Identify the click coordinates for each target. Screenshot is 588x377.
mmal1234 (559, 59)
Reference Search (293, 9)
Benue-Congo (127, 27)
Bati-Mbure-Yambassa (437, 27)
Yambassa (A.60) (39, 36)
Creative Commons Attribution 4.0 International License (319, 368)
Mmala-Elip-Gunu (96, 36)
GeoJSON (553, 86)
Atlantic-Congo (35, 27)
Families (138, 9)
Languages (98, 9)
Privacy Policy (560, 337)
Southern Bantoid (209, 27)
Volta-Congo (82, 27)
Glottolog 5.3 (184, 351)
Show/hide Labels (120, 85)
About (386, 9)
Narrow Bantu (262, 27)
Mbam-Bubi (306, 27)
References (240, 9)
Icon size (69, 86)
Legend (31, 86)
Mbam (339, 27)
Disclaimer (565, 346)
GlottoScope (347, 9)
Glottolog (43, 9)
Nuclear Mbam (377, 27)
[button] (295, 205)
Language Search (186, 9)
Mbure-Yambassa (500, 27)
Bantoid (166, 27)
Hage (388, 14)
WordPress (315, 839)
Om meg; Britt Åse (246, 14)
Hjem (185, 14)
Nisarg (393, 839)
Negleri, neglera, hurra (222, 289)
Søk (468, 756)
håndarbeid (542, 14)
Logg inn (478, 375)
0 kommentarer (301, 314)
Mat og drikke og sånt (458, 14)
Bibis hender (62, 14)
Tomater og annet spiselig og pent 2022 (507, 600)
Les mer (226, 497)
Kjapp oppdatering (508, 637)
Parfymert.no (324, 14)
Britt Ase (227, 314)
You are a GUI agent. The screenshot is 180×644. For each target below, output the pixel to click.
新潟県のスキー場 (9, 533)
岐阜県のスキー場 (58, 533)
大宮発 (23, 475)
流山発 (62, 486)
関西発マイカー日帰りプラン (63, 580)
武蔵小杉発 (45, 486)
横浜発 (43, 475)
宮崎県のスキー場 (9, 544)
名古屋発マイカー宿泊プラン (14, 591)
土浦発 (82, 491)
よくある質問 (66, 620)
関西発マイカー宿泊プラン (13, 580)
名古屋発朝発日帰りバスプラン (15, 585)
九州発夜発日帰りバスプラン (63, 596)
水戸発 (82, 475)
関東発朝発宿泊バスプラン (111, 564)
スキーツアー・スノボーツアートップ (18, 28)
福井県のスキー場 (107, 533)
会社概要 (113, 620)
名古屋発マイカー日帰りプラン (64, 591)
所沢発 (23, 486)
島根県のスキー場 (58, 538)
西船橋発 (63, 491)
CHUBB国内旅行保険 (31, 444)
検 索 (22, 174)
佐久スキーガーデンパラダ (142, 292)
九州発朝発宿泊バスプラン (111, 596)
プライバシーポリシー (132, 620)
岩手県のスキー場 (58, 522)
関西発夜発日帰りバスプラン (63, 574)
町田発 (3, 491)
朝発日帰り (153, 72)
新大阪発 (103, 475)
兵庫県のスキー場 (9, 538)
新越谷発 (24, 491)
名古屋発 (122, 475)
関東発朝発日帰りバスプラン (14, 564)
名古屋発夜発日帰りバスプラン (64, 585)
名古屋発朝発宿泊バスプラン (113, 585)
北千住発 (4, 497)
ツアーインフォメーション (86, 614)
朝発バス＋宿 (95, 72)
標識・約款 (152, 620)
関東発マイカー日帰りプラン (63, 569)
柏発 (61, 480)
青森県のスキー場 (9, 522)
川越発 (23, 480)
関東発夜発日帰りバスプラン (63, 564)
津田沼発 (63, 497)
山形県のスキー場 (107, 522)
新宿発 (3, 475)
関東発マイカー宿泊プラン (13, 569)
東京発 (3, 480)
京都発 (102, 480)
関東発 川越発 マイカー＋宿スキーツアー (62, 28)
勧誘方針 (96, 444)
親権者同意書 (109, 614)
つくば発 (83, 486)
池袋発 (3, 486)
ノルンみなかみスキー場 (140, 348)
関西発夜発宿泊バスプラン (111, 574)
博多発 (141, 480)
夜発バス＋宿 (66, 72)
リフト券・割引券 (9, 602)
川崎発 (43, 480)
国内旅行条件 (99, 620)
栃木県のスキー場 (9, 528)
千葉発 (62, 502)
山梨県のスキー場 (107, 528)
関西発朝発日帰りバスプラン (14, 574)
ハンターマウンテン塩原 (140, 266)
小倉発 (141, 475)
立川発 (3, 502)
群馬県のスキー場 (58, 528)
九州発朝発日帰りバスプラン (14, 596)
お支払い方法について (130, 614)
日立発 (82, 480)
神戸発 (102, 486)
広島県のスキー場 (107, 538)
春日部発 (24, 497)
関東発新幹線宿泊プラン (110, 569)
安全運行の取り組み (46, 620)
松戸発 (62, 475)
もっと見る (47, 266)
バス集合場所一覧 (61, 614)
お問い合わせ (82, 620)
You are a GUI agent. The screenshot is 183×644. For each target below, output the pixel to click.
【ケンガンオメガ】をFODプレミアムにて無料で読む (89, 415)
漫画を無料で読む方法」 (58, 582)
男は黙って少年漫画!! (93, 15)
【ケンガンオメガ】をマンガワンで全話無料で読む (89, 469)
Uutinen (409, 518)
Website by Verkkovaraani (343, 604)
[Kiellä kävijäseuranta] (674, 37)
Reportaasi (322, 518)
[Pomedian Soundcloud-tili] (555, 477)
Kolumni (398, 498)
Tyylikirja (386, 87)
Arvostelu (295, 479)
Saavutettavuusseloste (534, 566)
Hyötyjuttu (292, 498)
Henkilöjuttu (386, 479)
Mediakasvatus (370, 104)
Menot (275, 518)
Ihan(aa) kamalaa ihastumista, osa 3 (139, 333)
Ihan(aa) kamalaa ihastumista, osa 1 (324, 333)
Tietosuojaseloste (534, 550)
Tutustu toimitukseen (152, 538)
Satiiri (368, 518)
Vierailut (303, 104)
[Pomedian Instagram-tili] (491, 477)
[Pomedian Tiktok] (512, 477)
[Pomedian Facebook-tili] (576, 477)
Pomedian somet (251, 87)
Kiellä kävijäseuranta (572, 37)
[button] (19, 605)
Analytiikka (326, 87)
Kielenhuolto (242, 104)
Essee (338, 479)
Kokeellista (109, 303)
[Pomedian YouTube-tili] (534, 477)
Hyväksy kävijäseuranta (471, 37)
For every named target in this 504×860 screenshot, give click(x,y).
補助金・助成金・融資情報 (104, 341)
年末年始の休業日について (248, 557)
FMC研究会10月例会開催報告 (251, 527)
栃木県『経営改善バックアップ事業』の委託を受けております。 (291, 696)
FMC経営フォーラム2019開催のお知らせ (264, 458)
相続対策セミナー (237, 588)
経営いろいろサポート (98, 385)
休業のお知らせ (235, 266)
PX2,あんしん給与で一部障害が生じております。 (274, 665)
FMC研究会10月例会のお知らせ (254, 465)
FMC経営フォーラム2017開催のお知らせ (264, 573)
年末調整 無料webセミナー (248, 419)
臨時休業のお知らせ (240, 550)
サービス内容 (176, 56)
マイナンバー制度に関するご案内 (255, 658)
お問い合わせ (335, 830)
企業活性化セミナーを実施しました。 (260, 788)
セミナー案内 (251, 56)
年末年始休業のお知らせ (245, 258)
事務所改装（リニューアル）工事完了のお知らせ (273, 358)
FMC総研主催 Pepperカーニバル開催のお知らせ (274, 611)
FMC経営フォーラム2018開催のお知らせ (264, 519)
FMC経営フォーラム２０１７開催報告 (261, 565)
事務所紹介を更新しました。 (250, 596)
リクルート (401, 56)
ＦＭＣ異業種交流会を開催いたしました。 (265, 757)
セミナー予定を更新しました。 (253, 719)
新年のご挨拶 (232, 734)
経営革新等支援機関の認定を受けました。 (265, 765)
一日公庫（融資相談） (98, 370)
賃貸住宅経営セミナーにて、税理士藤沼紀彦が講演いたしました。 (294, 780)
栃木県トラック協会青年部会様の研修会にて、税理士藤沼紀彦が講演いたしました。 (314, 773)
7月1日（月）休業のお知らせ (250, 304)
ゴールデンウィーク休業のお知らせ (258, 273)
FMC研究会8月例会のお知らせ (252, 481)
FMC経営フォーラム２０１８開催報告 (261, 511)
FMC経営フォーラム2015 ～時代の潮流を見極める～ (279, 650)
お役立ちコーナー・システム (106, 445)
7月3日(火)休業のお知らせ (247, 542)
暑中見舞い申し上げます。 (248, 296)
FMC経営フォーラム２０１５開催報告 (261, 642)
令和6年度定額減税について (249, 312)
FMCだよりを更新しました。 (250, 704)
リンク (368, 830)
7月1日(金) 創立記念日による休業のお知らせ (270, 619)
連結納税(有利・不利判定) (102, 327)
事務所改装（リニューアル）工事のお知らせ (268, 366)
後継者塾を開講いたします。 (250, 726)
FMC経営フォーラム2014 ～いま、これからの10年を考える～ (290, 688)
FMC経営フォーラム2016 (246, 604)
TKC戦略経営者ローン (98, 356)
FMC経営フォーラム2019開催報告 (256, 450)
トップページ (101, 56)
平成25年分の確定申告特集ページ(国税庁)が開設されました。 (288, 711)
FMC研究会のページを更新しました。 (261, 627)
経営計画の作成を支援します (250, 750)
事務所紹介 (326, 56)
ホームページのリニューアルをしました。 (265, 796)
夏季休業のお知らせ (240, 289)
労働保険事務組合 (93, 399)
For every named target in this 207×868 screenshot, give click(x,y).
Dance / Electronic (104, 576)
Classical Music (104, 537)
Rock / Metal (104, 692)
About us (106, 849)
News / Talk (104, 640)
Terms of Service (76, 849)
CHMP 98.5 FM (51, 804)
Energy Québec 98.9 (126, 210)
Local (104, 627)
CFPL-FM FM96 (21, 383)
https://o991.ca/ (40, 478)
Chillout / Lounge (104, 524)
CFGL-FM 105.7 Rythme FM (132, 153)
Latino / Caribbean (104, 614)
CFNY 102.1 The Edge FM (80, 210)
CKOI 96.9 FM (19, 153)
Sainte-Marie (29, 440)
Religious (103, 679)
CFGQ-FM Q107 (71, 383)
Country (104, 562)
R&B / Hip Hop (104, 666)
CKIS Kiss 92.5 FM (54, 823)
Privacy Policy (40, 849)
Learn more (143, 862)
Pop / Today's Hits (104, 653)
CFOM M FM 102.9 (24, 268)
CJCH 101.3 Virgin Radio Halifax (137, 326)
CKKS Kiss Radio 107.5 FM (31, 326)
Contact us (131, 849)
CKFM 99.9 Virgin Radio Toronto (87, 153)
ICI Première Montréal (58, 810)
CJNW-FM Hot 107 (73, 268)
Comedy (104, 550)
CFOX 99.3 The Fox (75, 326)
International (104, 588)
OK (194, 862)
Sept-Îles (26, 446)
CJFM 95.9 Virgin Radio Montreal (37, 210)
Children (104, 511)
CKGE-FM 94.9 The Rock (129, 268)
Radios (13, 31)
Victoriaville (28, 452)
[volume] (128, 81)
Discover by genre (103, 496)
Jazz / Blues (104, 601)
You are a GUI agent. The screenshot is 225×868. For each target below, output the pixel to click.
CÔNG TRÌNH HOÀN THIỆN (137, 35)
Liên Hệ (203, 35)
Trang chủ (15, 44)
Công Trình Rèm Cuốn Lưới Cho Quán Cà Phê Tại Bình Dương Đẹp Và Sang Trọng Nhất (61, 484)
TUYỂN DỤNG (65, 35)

### Set exercise
Could you give the material again from the line holding "R&B / Hip Hop (104, 666)" through the end, inclusive, replacing "Virgin Radio" with "Virgin FM" and leaving everything else unchanged?

### Answer to the task
R&B / Hip Hop (104, 666)
CKIS Kiss 92.5 FM (54, 823)
Privacy Policy (40, 849)
Learn more (143, 862)
Pop / Today's Hits (104, 653)
CFOM M FM 102.9 (24, 268)
CJCH 101.3 Virgin FM Halifax (137, 326)
CKKS Kiss Radio 107.5 FM (31, 326)
Contact us (131, 849)
CKFM 99.9 Virgin FM Toronto (87, 153)
ICI Première Montréal (58, 810)
CJNW-FM Hot 107 (73, 268)
Comedy (104, 550)
CFOX 99.3 The Fox (75, 326)
International (104, 588)
OK (194, 862)
Sept-Îles (26, 446)
CJFM 95.9 Virgin FM Montreal (37, 210)
Children (104, 511)
CKGE-FM 94.9 The Rock (129, 268)
Radios (13, 31)
Victoriaville (28, 452)
[volume] (128, 81)
Discover by genre (103, 496)
Jazz / Blues (104, 601)
You are a GUI agent. The screenshot is 225×868. For each target below, output the pixel to click.
CÔNG TRÌNH HOÀN THIỆN (137, 35)
Liên Hệ (203, 35)
Trang chủ (15, 44)
Công Trình Rèm Cuốn Lưới Cho Quán Cà Phê Tại Bình Dương Đẹp Và Sang Trọng Nhất (61, 484)
TUYỂN DỤNG (65, 35)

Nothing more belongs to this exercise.